How to approach a topic to make learning hard things easy?

Filed under: Interesting Sites,My Thoughts,Tech Related — Suramya @ 7:16 PM

Talking about complicated topics is hard. I remember reading somewhere that if you can’t explain what you do in simple enough terms that a grandmother can understand it then you don’t know enough about what you are doing. Unfortunately I can’t find the original quote but if you think about it, it makes sense. People who don’t understand a given topic in depth will revert to using acronyms or jargon to explain what they do. Folks who do understand will be able to explain it using small words and concepts. The best example of this is the Thing Explainer: Complicated Stuff in Simple Words a book by Randall Munroe from the XKCD fame. In the book, things are explained in the style of Up Goer Five, using only drawings and a vocabulary of the 1,000 (or “ten hundred”) most common words. Explore computer buildings (datacenters), the flat rocks we live on (tectonic plates), the things you use to steer a plane (airliner cockpit controls), and the little bags of water you’re made of (cells). My Niece and Nephew love the book and refer to it regularly.

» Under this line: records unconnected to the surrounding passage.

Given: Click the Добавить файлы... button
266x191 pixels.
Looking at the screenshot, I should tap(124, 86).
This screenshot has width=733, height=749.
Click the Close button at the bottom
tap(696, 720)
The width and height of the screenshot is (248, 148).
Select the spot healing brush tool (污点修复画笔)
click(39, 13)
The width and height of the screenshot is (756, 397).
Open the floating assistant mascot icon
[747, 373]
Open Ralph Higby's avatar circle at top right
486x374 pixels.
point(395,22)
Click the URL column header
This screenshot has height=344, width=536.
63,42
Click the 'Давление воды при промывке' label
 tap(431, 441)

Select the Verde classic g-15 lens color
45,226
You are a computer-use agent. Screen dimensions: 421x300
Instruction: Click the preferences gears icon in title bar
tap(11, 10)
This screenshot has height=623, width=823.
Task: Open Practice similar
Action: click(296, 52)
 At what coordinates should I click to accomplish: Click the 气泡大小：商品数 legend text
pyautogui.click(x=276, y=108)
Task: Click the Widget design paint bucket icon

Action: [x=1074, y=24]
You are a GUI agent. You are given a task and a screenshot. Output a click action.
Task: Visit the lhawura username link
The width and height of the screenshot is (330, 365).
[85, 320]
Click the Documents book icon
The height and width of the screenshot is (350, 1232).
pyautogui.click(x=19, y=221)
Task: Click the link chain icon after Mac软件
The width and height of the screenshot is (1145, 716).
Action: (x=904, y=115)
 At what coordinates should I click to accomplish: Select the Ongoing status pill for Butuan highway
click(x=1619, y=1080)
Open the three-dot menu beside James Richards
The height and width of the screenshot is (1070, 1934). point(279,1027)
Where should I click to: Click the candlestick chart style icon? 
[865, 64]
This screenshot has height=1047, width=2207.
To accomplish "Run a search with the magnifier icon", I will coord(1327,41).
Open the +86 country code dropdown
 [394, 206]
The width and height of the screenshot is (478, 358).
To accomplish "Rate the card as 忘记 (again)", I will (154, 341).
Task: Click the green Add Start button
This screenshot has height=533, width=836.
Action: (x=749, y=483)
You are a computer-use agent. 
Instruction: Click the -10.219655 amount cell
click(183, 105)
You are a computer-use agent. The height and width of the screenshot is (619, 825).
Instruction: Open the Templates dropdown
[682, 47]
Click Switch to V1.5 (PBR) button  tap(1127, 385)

Julia Evans recently gave a talk on Making Hard Things Easy that everyone should listen to or read, since she also gave a transcript. Which was awesome else I would have missed out on this great talk. She talks about how to approach a problem/question/topic to make it easier to understand with examples from her own experience.

Julia is a wiz at making difficult topics seem easy. She publishes Webzines that explain computer topics in easy to understand comic format. I have bought all the ones she has published so far as PDF’s and would recommend you do the same. The site above has samples of her work so do check it out.